Exercise: Rewrite the data starting with the line with "Given: Click the View" and going on through the line with "Switch to the Brushes", replacing "Brushes" with "Swatches" and leaving everything else unchanged.

Given records:
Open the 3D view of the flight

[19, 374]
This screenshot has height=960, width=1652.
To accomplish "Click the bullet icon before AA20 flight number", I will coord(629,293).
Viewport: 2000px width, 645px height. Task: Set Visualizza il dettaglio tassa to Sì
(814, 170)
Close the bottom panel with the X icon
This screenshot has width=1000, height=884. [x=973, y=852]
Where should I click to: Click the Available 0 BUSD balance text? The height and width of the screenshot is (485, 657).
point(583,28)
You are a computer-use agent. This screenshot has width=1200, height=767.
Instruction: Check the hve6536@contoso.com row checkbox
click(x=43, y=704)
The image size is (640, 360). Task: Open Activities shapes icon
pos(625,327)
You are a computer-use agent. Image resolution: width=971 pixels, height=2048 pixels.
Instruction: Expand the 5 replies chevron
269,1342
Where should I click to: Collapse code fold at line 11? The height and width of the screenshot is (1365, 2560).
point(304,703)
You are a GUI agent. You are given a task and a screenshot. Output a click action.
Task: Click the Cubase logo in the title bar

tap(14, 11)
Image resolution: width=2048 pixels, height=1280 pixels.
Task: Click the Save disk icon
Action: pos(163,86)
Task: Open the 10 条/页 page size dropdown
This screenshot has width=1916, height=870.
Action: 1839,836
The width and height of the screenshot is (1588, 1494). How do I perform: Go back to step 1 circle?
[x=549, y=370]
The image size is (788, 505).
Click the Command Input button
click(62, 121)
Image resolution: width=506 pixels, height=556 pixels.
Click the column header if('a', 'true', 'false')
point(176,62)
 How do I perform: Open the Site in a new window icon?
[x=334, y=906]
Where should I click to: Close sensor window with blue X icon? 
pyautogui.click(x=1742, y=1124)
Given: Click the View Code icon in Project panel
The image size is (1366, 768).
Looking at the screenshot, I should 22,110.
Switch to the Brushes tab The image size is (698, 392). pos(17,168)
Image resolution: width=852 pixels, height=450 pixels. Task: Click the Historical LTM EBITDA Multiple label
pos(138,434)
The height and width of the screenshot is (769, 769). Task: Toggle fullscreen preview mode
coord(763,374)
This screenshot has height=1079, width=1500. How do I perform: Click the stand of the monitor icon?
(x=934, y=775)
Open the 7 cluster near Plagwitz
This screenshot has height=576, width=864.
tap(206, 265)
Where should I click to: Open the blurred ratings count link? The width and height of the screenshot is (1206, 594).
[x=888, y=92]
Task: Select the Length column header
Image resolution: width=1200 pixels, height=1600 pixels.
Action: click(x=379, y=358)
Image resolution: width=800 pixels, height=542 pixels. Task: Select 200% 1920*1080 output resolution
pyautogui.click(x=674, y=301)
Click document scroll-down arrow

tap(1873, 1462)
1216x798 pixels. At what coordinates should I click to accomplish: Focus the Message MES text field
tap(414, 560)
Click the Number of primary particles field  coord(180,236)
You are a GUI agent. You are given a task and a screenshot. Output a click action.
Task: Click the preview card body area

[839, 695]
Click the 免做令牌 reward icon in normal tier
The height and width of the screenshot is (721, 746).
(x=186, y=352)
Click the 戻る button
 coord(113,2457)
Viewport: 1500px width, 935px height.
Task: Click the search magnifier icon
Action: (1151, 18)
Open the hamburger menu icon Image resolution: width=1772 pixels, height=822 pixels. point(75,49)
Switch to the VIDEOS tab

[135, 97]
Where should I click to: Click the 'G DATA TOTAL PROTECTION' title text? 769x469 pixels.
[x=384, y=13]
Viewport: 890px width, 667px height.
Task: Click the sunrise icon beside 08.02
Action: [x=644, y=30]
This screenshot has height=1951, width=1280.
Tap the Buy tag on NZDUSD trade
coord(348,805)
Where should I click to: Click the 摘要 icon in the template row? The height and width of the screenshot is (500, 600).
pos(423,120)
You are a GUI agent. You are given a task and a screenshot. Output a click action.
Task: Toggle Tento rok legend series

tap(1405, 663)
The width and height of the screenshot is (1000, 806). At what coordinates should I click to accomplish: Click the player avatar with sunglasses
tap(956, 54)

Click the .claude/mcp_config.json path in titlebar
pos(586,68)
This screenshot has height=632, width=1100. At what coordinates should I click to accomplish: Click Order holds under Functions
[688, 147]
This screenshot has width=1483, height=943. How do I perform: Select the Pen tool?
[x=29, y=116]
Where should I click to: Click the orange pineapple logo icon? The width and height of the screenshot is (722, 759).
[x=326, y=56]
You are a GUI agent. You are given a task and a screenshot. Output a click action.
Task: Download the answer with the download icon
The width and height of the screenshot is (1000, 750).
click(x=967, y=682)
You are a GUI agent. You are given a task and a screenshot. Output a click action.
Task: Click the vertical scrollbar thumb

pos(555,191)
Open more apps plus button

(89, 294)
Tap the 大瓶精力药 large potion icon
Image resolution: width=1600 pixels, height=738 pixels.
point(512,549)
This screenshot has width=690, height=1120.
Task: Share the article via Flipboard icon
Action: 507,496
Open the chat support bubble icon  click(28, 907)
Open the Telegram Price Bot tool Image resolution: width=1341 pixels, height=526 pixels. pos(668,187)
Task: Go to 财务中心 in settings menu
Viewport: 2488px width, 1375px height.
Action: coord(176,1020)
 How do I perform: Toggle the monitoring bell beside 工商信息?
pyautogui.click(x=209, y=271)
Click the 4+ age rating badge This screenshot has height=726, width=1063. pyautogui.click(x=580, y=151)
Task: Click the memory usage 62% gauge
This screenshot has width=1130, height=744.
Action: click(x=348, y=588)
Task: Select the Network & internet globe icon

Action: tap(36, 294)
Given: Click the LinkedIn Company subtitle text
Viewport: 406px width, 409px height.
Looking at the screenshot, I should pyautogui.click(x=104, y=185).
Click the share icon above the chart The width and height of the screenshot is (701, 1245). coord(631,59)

Full answer:
Given: Click the View Code icon in Project panel
The image size is (1366, 768).
Looking at the screenshot, I should 22,110.
Switch to the Swatches tab The image size is (698, 392). pos(17,168)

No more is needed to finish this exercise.